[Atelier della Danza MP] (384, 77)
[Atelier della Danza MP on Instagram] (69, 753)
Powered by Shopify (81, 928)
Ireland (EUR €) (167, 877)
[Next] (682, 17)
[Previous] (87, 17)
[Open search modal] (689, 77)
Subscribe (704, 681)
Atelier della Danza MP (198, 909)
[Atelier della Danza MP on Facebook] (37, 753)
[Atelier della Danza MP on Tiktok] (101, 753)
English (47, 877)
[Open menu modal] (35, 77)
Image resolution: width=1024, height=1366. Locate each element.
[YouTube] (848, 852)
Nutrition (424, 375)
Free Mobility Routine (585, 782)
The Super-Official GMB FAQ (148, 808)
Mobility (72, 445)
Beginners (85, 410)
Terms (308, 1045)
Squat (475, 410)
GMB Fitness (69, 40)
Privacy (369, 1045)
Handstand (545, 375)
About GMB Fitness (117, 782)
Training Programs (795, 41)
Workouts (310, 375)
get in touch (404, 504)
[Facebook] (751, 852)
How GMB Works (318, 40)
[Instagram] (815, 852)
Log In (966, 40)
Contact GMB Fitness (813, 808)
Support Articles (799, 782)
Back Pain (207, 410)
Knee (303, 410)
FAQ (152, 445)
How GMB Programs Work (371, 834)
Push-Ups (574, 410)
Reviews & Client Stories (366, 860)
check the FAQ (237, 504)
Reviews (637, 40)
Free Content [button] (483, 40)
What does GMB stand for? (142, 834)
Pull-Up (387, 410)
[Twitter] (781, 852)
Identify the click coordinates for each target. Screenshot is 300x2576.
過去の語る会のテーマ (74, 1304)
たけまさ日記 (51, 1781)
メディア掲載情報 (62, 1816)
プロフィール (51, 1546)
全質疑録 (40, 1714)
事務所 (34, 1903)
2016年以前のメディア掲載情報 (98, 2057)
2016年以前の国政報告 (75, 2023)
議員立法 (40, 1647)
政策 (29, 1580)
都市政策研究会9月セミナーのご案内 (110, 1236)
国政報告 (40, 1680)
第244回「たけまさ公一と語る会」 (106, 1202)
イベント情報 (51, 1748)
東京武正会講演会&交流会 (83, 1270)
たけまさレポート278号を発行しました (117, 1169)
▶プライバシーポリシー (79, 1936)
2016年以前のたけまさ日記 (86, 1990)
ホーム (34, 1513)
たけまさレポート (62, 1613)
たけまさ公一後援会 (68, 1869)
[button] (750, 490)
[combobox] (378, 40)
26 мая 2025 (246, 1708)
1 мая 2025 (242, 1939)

__EXERCISE DIRECTIONS__. Write out every record, exactly as written.

__EXERCISE RESULT__.
[Atelier della Danza MP] (384, 77)
[Atelier della Danza MP on Instagram] (69, 753)
Powered by Shopify (81, 928)
Ireland (EUR €) (167, 877)
[Next] (682, 17)
[Previous] (87, 17)
[Open search modal] (689, 77)
Subscribe (704, 681)
Atelier della Danza MP (198, 909)
[Atelier della Danza MP on Facebook] (37, 753)
[Atelier della Danza MP on Tiktok] (101, 753)
English (47, 877)
[Open menu modal] (35, 77)
Image resolution: width=1024, height=1366. Locate each element.
[YouTube] (848, 852)
Nutrition (424, 375)
Free Mobility Routine (585, 782)
The Super-Official GMB FAQ (148, 808)
Mobility (72, 445)
Beginners (85, 410)
Terms (308, 1045)
Squat (475, 410)
GMB Fitness (69, 40)
Privacy (369, 1045)
Handstand (545, 375)
About GMB Fitness (117, 782)
Training Programs (795, 41)
Workouts (310, 375)
get in touch (404, 504)
[Facebook] (751, 852)
How GMB Works (318, 40)
[Instagram] (815, 852)
Log In (966, 40)
Contact GMB Fitness (813, 808)
Support Articles (799, 782)
Back Pain (207, 410)
Knee (303, 410)
FAQ (152, 445)
How GMB Programs Work (371, 834)
Push-Ups (574, 410)
Reviews & Client Stories (366, 860)
check the FAQ (237, 504)
Reviews (637, 40)
Free Content [button] (483, 40)
What does GMB stand for? (142, 834)
Pull-Up (387, 410)
[Twitter] (781, 852)
Identify the click coordinates for each target. Screenshot is 300x2576.
過去の語る会のテーマ (74, 1304)
たけまさ日記 (51, 1781)
メディア掲載情報 (62, 1816)
プロフィール (51, 1546)
全質疑録 (40, 1714)
事務所 (34, 1903)
2016年以前のメディア掲載情報 (98, 2057)
2016年以前の国政報告 (75, 2023)
議員立法 (40, 1647)
政策 (29, 1580)
都市政策研究会9月セミナーのご案内 (110, 1236)
国政報告 (40, 1680)
第244回「たけまさ公一と語る会」 (106, 1202)
イベント情報 (51, 1748)
東京武正会講演会&交流会 (83, 1270)
たけまさレポート278号を発行しました (117, 1169)
▶プライバシーポリシー (79, 1936)
2016年以前のたけまさ日記 (86, 1990)
ホーム (34, 1513)
たけまさレポート (62, 1613)
たけまさ公一後援会 (68, 1869)
[button] (750, 490)
[combobox] (378, 40)
26 мая 2025 (246, 1708)
1 мая 2025 (242, 1939)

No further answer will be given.